• **Extracted text**:
:::::

# Will not be long for GA surf fishing to get good.



## Fatback (Aug 6, 2003)

Well fellows, it appears spring is just about here and after what I would describe as a VERY mild winter, we are on the cusp of a new fishing season. I have spent my down time completing honey-do's for maximum fishing time credit and tieing up plenty of rigs. Even spent some dollars on a new Penn 7500 Long Cast Spinning reel and spooled it with 500 yards of Power Pro to try gain some extra distance for the Pompano. Confidence is high.

Water temps. Here locally (Tybee) it seems we have bottomed out at about 49 degrees this year (higher than usual) and that reading lasted for only a short day or two. I've been watching the movement of water temps closely the last few weeks and have noticed a change in this year compared to the last several years. Normally, this time of year the water temps seem to creep slowly upward during warming trends and stagnate during cooler trends but this year seems to be different. I have observed this year that when we go through a normal warming trend the water temps don't creep, instead they jump. What does this mean? Not sure, but I'll speculate, water temps will rise faster than normal this year which will make the window of prime spring fishing come sooner than normal and be shorter in duration. I do not even start surf fishing till the water temp passes 65 degrees. Don't think its worth it.

Checking out some of the other forums its seems east central FLA is enjoying some increased surf action with catches of nice Whiting and keeper sized Pompano. Which of course signals the spring run has began. Northeast FLA has reported hit or miss catches with decent Whiting and Black Drum with hopes of the Pompano making a showing soon. Southeast FLA is experiencing the annual Blacktip migration northward along with other migratory species.

So, for GA surf fishing, if you ain't ready you best get ready or you might just miss it!

Today (2/25) NOAA weather station Fort Pulaski at the mouth of the Savannah River had water temp readings top out at 57.7 degrees. I expect it to drop a degree or two this weekend and shoot past 60 next week. And in about three weeks pass the magical 65 degree mark.


----------



## abass105 (Jun 13, 2006)

Thanks for the info. I can't wait to get back to the salt and sand. Last year was a great one from the surf. I hope the same will be true for 2016. :fishing:


----------



## Fatback (Aug 6, 2003)

:::::

• **Set of tasks**:
• A. Summarize the Georgia surf fishing thread in two sentences.
• B. Continue the Georgia surf fishing thread from its last line.

• **Source material**:
:::::

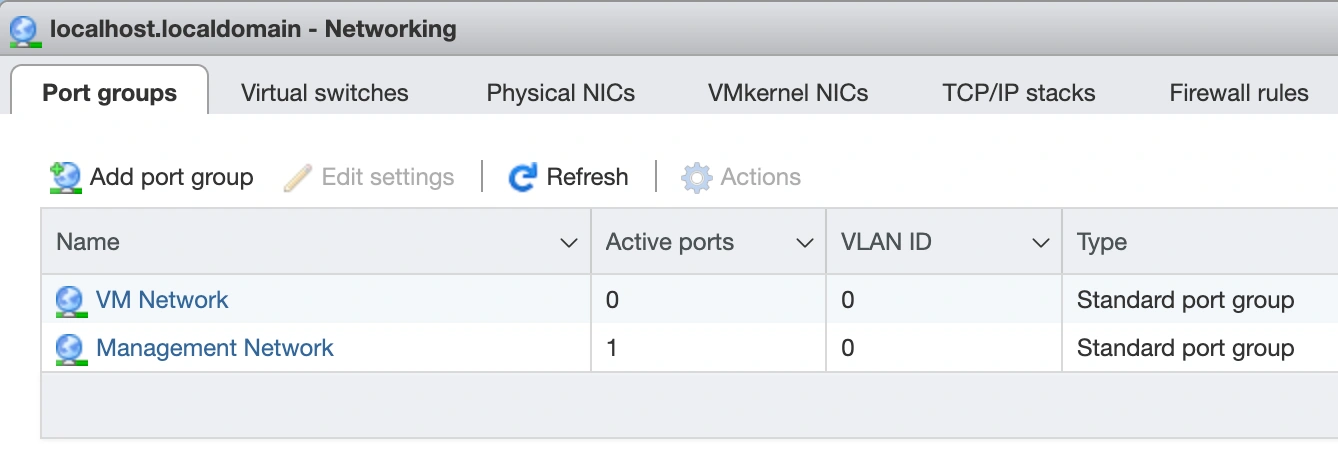Click the Actions gear icon
The width and height of the screenshot is (1338, 456).
(x=696, y=178)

:::::

• **Answers to the exercises**:
• A. Fatback reports that after a very mild winter, Tybee water temperatures bottomed out at about 49 degrees and have been jumping rather than creeping upward during warming trends. Fatback speculates this will bring a sooner and shorter prime spring window, cites Florida surf reports and a 57.7-degree Fort Pulaski reading on 2/25, expects the 65-degree mark in about three weeks, and urges Georgia anglers to get ready, while a reply says it can't wait to return to the surf.

• B.
Seems the surface water temp is looking good off shore;

http://www.swellinfo.com/surf-forecast/tybee-island-georgia

Maybe we get some east winds and bring the surf some good warming?

Looks like south ga coast has north ga coast beat by a few degrees. And Jacksonville FLA appears to be 66 degrees close in. I'm still thinking a early and fast warm up.


----------



## deepfry (Oct 4, 2015)

Excellent post Fatback! I think that part of what makes a good angler great is the planning that goes into the off season; 65 is my go to number also.


----------



## Fatback (Aug 6, 2003)

Rodger that deepfry.


----------



## Mumbo_Pungo (Dec 8, 2014)

I'll be in Savannah around easter weekend for a short vacation. Was planning on surf fishing tybee on my way home for a half day. Sounds like I'll be there for the start of prime fishing. Thanks for the info.


----------



## Fatback (Aug 6, 2003)

Update on surf water temps for the GA coast.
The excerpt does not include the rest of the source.